The four volunteers argued that changes to the permit rules, along with Fish and Wildlife records showing No More Deaths volunteers were the only people criminally charged on the wildlife refuge in recent years, showed they were singled out by Fish and Wildlife officers and the U.S. Attorney's Office.

They also pointed to statements made by an assistant U.S. attorney at a meeting with No More Deaths saying his office was not interested in prosecuting volunteers for leaving food and water.


Each of the four defendants "made a decision to act without knowing her conduct could be punishable by up to six months incarceration," Velasco wrote in his verdict Friday. "Each one acted on the mistaken belief that the worst that could happen was that they could be banned, debarred (meaning unknown to the Defendants) or fined."

"No one in charge of No More Deaths ever informed them that their conduct could be prosecuted as a criminal offense nor did any of the Defendants make any independent inquiry into the legality or consequences of their activities," Velasco wrote.

"The Court can only speculate as to what the Defendants' decisions would have been had they known the actual risk of their undertaking," Velasco wrote.

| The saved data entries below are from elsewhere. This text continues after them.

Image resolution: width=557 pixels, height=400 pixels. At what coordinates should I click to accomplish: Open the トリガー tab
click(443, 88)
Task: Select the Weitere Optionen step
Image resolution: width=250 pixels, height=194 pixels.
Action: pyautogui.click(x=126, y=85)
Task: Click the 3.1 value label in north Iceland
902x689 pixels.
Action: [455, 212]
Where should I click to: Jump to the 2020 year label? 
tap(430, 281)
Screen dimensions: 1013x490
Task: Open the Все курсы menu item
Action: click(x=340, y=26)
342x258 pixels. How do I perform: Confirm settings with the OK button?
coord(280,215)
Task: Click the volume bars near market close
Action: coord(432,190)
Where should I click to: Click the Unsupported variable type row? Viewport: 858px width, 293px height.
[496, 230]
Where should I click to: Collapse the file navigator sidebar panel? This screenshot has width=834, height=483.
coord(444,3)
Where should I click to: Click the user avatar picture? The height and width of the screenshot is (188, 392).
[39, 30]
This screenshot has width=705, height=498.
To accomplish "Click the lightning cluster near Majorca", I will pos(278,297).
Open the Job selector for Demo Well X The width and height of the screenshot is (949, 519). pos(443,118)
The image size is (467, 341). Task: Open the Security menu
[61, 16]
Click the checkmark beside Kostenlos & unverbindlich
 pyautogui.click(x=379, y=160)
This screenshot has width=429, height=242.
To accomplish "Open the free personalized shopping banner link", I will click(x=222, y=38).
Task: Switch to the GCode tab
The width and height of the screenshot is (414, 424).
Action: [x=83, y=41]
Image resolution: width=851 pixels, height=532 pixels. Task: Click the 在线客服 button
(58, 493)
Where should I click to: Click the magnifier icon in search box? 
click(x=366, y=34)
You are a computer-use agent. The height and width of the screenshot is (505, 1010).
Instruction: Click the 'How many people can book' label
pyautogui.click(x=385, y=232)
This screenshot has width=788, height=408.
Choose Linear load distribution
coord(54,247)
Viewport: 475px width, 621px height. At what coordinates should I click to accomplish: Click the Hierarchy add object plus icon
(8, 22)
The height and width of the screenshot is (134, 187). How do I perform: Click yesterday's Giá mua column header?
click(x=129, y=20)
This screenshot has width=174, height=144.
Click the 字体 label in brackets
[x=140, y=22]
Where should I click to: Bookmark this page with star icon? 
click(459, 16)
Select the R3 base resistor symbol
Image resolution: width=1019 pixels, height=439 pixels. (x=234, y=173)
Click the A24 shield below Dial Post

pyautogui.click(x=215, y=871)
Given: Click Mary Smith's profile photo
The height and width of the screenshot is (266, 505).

Five other No More Deaths volunteers face misdemeanor charges related to providing humanitarian aid on the Cabeza Prieta refuge. Their trials are scheduled to start in the next few months.

Caitlin Deighan is accused of driving in a wilderness area in July 2017. She and Zoe Anderson, Logan Hollarsmith, and Rebecca Grossman-Richeimer are accused of entering a national wildlife refuge without a permit.

Scott Warren is accused of driving in a wilderness area in June 2017 and abandoning property there.

Warren also faces a felony human-smuggling charge after Border Patrol agents said he was harboring two illegal border crossers at an aid station in Ajo in January 2018.